Source text:
Content starts
Parsing HTML

M

mtuller

Alright. I have tried everything I can find, but am not getting
anywhere. I have a web page that has data like this:

<tr >
<td headers="col1_1" style="width:21%" >
<span class="hpPageText" >LETTER</span></td>
<td headers="col2_1" style="width:13%; text-align:right" >
<span class="hpPageText" >33,699</span></td>
<td headers="col3_1" style="width:13%; text-align:right" >
<span class="hpPageText" >1.0</span></td>
<td headers="col4_1" style="width:13%; text-align:right" >
</tr>

What is show is only a small section.

I want to extract the 33,699 (which is dynamic) and set the value to a
variable so that I can insert it into a database. I have tried parsing
the html with pyparsing, and the examples will get it to print all
instances with span, of which there are a hundred or so when I use:

for srvrtokens in printCount.searchString(printerListHTML):
print srvrtokens

If I set the last line to srvtokens[3] I get the values, but I don't
know grab a single line and then set that as a variable.

I have also tried Beautiful Soup, but had trouble understanding the
documentation, and HTMLParser doesn't seem to do what I want. Can
someone point me to a tutorial or give me some pointers on how to
parse html where there are multiple lines with the same tags and then
be able to go to a certain line and grab a value and set a variable's
value to that?


Thanks,

Mike
 
S

Samuel Karl Peterson

Alright. I have tried everything I can find, but am not getting
anywhere. I have a web page that has data like this:
[snip]

What is show is only a small section.
Content ends
Data section:
Content starts
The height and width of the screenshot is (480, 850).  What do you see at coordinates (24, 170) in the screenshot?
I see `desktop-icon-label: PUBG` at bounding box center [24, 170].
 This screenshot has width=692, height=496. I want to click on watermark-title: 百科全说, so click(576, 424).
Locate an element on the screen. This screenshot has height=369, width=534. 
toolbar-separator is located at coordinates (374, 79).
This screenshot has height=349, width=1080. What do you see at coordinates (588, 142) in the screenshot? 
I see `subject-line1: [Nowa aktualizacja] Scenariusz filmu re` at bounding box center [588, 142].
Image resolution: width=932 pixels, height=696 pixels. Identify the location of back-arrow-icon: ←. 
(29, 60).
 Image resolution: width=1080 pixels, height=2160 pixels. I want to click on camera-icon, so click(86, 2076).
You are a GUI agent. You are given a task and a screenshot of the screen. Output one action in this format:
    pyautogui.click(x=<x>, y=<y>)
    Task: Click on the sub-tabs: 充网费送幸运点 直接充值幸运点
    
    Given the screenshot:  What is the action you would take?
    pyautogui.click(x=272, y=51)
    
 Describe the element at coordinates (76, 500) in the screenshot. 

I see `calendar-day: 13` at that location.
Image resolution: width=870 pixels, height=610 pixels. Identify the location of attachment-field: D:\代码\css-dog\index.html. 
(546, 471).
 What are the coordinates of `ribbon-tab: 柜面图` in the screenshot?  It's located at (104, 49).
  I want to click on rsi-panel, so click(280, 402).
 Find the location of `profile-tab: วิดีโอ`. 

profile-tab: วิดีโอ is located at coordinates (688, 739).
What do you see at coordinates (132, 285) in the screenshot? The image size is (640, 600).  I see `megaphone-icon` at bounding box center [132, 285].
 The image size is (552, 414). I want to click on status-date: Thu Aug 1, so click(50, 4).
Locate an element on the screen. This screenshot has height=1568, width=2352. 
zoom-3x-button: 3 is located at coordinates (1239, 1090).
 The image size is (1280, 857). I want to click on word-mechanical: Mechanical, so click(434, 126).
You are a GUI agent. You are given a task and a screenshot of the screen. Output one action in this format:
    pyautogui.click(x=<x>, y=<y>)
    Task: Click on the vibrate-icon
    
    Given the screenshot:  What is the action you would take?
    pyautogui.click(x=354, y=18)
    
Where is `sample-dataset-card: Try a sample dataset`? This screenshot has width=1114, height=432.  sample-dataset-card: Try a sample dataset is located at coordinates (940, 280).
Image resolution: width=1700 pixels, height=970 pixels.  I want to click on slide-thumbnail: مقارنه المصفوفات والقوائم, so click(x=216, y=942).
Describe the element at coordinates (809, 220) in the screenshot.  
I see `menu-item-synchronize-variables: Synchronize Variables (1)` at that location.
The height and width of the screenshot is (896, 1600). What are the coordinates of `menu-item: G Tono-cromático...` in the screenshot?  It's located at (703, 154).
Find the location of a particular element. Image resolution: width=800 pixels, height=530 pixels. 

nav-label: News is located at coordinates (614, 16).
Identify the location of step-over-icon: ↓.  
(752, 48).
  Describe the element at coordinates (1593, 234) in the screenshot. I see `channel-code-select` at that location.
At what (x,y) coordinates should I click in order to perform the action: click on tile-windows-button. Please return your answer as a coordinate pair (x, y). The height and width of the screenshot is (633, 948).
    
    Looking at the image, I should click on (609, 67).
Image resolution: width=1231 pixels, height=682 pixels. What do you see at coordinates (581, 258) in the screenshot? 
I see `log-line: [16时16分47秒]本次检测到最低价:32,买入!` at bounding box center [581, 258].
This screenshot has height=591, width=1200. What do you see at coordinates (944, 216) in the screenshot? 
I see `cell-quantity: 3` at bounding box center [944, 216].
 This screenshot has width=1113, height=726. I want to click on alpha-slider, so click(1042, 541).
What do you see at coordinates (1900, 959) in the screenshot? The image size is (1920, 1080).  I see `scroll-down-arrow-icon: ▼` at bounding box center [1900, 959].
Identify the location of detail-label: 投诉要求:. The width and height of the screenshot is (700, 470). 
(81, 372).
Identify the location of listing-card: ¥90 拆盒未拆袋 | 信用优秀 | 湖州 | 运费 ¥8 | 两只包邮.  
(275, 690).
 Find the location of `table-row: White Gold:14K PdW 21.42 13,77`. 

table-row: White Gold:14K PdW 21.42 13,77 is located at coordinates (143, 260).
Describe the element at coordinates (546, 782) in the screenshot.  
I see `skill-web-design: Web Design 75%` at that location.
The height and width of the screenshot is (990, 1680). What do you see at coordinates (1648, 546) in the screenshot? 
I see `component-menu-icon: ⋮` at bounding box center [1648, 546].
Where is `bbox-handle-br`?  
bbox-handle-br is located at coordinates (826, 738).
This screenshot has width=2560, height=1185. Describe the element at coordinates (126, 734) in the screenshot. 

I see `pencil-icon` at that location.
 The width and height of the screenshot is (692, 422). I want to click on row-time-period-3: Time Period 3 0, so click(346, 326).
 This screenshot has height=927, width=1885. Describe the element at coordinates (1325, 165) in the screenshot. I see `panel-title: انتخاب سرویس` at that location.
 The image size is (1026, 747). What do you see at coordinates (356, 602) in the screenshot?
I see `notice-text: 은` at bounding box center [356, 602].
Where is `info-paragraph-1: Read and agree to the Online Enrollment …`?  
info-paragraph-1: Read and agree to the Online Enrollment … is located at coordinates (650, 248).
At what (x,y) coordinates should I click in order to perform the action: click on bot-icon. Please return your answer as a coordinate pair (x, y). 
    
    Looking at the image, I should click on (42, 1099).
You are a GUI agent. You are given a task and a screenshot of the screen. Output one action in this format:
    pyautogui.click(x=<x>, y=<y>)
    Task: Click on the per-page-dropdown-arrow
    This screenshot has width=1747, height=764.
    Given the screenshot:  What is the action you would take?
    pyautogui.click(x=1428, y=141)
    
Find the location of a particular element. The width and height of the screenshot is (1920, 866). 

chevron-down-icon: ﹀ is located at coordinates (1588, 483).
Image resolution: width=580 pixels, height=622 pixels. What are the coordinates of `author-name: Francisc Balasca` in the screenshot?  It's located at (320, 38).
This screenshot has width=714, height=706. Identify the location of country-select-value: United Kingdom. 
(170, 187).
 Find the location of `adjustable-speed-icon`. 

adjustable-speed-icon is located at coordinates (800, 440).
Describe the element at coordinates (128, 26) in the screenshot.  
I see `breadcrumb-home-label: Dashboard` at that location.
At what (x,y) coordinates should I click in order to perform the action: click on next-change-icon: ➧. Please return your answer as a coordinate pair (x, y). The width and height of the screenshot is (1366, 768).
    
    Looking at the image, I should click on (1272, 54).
Content ends
Questions to answer:
A: Give the HTML parsing thread again, starting at "If I set the" and ending at "value to that?", with "Beautiful Soup" swapped for "lxml".
B: Pull out every line of the records that contains the string "size".
These records are unrelated to the HTML parsing thread.

Answer set:
A:
If I set the last line to srvtokens[3] I get the values, but I don't
know grab a single line and then set that as a variable.

I have also tried lxml, but had trouble understanding the
documentation, and HTMLParser doesn't seem to do what I want. Can
someone point me to a tutorial or give me some pointers on how to
parse html where there are multiple lines with the same tags and then
be able to go to a certain line and grab a value and set a variable's
value to that?

B:
What do you see at coordinates (132, 285) in the screenshot? The image size is (640, 600).  I see `megaphone-icon` at bounding box center [132, 285].
 The image size is (552, 414). I want to click on status-date: Thu Aug 1, so click(50, 4).
 The image size is (1280, 857). I want to click on word-mechanical: Mechanical, so click(434, 126).
What do you see at coordinates (1900, 959) in the screenshot? The image size is (1920, 1080).  I see `scroll-down-arrow-icon: ▼` at bounding box center [1900, 959].
 The image size is (1026, 747). What do you see at coordinates (356, 602) in the screenshot?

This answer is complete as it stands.